* TASK DIRECTIONS
Among the lines below, a stretch begins at the one with "Collapse the toolstrip" and ends at the one with "Click the Zavřít". Repeat that stretch exactly, ends included.

_ _ _

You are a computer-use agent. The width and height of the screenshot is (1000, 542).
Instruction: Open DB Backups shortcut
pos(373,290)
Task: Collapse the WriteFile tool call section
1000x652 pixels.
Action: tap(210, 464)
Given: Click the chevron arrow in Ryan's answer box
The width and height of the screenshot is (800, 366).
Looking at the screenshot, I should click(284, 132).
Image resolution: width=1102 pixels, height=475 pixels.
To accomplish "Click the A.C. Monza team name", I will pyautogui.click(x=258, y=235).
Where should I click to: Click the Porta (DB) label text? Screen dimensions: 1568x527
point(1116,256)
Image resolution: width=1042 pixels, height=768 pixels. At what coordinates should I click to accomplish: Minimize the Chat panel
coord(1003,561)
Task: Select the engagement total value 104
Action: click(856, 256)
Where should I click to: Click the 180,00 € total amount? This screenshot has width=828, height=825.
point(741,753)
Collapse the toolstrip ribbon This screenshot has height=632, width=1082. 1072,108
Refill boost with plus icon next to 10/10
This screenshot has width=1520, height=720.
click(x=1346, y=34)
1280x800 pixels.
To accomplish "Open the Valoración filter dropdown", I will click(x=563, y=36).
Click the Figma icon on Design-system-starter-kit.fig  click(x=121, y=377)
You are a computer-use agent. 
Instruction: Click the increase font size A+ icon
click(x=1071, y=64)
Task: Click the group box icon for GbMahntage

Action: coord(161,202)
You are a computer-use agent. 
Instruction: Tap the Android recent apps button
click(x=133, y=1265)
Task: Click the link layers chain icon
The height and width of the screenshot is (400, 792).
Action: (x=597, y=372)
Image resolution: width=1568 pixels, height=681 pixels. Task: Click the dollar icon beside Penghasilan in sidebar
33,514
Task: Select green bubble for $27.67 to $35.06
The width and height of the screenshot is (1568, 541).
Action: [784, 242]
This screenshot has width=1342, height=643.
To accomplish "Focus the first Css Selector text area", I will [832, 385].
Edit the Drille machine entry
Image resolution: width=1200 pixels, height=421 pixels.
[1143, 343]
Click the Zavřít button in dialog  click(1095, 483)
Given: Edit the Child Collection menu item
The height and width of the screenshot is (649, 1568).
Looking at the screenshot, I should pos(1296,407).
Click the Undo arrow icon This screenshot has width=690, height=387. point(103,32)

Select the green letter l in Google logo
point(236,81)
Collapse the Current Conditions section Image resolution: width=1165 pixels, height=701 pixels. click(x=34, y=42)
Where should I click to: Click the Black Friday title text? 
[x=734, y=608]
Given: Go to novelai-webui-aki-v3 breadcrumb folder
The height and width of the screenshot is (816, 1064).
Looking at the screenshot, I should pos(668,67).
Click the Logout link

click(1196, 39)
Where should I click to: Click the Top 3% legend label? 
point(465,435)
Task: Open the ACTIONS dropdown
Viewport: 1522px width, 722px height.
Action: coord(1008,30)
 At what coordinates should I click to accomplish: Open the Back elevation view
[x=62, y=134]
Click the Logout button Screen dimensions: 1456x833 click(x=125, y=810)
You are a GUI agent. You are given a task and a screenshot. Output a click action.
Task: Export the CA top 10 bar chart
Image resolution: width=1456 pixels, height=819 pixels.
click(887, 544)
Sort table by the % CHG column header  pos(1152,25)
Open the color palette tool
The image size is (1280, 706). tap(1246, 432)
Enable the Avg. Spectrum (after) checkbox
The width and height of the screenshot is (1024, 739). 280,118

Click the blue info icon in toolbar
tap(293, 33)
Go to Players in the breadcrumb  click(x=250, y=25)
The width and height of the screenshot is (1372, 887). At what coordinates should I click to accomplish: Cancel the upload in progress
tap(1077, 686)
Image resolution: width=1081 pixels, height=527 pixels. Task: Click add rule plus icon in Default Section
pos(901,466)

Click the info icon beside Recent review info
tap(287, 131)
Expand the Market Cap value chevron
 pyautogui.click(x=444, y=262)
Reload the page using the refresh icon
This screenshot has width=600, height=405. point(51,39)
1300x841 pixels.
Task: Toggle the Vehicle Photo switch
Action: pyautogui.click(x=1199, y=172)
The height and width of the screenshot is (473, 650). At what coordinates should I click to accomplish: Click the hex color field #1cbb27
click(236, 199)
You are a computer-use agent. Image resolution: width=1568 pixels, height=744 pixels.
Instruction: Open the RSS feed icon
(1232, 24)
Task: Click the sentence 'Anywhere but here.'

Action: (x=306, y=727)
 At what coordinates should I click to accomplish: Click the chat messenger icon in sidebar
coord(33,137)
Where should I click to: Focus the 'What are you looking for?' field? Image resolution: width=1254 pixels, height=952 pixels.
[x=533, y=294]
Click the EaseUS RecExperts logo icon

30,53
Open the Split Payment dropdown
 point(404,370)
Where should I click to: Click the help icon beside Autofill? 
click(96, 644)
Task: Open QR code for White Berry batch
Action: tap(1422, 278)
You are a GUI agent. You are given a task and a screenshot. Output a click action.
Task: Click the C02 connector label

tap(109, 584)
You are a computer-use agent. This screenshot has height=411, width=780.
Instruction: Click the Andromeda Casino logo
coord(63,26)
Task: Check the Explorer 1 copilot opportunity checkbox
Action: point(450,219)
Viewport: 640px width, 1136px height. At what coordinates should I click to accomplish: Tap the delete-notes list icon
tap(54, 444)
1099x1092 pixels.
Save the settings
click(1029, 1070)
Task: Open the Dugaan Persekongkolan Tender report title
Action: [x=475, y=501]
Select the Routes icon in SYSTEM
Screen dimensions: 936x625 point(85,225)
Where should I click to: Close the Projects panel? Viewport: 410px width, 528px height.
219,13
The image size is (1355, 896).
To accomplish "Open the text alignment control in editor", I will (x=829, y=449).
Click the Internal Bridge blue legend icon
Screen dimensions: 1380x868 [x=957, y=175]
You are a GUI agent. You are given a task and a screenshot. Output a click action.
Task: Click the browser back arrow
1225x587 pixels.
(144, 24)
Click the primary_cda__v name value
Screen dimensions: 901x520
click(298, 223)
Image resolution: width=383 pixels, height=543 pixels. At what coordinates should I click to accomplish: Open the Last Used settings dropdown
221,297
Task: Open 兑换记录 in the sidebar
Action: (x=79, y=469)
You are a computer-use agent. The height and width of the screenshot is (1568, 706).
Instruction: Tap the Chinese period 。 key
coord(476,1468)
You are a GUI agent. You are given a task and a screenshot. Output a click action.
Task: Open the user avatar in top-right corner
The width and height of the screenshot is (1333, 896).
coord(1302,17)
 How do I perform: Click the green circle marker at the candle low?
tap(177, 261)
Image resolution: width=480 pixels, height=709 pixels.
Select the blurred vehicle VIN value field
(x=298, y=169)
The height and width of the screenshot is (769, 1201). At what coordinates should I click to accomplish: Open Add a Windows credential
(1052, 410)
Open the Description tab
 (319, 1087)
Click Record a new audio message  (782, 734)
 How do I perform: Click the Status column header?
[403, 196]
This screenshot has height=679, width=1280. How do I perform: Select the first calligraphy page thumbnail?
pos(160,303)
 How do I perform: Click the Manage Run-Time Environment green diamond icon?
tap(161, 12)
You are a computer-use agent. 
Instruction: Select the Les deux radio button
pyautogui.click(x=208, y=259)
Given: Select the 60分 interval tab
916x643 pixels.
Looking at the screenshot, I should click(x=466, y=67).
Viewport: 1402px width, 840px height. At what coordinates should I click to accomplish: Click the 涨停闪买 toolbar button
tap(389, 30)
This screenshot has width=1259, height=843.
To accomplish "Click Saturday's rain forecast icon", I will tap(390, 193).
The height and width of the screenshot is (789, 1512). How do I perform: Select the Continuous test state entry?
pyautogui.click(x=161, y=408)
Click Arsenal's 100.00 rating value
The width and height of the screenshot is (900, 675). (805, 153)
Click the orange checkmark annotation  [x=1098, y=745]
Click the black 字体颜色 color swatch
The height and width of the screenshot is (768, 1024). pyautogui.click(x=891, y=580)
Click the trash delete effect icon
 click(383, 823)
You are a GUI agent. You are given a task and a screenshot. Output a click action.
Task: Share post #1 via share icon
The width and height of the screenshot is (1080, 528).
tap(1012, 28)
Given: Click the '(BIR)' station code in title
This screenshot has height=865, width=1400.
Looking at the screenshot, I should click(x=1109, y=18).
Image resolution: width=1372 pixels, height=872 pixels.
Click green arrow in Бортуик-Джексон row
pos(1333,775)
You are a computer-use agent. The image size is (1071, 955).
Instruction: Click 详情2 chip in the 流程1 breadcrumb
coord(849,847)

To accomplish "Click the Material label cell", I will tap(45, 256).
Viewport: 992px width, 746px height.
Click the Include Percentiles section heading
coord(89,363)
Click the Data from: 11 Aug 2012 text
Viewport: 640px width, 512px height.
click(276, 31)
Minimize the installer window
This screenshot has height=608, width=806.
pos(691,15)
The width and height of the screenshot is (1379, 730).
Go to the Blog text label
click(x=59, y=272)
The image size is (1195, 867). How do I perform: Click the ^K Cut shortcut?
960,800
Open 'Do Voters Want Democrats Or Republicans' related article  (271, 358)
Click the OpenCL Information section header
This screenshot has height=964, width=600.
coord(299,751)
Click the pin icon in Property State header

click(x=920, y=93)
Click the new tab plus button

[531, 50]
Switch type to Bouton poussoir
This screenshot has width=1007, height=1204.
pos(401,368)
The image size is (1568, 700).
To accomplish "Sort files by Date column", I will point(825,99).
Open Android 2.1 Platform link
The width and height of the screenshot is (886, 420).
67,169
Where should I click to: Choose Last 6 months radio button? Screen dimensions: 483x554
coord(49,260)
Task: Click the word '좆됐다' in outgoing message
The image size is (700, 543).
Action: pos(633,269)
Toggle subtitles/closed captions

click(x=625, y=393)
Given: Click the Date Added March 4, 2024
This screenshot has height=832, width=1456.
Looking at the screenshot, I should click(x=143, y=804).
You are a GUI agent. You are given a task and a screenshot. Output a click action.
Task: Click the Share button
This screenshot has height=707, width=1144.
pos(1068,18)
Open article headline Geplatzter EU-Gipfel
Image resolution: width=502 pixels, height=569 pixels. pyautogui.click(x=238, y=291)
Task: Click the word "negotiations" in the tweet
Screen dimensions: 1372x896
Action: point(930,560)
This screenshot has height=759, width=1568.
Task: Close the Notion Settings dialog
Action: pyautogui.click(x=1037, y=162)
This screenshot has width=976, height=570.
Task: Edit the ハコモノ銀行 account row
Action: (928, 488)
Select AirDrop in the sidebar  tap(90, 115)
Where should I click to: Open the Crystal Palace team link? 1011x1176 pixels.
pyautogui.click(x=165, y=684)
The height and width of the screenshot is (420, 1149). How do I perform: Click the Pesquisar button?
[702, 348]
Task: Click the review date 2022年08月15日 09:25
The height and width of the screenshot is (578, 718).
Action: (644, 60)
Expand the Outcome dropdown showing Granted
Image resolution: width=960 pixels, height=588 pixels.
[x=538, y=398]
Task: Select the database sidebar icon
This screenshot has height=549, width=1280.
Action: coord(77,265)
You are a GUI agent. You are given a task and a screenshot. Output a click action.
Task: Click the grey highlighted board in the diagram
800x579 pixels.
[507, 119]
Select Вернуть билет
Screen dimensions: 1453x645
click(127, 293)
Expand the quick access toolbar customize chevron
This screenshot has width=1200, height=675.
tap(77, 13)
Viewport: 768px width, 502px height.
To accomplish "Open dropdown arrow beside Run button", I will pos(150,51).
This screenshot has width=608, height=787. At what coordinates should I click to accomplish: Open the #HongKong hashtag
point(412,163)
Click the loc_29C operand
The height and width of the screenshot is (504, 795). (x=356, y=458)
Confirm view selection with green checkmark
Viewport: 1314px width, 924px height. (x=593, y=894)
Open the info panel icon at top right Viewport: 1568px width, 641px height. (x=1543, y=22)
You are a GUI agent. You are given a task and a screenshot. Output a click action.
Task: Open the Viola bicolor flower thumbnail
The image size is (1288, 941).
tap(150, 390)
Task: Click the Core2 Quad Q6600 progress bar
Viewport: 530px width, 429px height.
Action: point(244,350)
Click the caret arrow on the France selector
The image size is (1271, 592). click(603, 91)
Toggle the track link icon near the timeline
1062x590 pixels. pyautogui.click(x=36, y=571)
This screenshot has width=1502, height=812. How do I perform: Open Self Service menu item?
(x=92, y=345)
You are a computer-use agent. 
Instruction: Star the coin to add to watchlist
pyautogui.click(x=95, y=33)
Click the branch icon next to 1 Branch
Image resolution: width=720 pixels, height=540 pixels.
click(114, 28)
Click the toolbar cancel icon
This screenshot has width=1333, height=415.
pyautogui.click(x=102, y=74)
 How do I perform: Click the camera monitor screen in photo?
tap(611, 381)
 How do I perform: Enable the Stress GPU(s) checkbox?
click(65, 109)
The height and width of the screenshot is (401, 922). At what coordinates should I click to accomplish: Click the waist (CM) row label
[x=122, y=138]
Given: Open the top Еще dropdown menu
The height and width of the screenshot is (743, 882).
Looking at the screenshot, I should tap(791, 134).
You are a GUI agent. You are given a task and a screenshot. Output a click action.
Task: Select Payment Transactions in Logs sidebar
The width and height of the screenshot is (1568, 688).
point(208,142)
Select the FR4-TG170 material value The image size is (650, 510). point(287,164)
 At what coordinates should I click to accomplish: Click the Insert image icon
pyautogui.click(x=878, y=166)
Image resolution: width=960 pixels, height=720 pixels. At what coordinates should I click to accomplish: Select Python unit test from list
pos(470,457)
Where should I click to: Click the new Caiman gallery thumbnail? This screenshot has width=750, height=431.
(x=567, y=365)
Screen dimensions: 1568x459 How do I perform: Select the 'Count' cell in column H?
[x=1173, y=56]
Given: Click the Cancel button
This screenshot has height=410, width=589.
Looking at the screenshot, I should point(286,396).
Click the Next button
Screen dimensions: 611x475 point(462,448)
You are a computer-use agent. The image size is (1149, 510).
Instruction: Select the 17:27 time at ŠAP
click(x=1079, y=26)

_ _ _

* ANSWER TO THIS EXERCISE
Collapse the toolstrip ribbon This screenshot has height=632, width=1082. 1072,108
Refill boost with plus icon next to 10/10
This screenshot has width=1520, height=720.
click(x=1346, y=34)
1280x800 pixels.
To accomplish "Open the Valoración filter dropdown", I will click(x=563, y=36).
Click the Figma icon on Design-system-starter-kit.fig  click(x=121, y=377)
You are a computer-use agent. 
Instruction: Click the increase font size A+ icon
click(x=1071, y=64)
Task: Click the group box icon for GbMahntage

Action: coord(161,202)
You are a computer-use agent. 
Instruction: Tap the Android recent apps button
click(x=133, y=1265)
Task: Click the link layers chain icon
The height and width of the screenshot is (400, 792).
Action: (x=597, y=372)
Image resolution: width=1568 pixels, height=681 pixels. Task: Click the dollar icon beside Penghasilan in sidebar
33,514
Task: Select green bubble for $27.67 to $35.06
The width and height of the screenshot is (1568, 541).
Action: [784, 242]
This screenshot has width=1342, height=643.
To accomplish "Focus the first Css Selector text area", I will [832, 385].
Edit the Drille machine entry
Image resolution: width=1200 pixels, height=421 pixels.
[1143, 343]
Click the Zavřít button in dialog  click(1095, 483)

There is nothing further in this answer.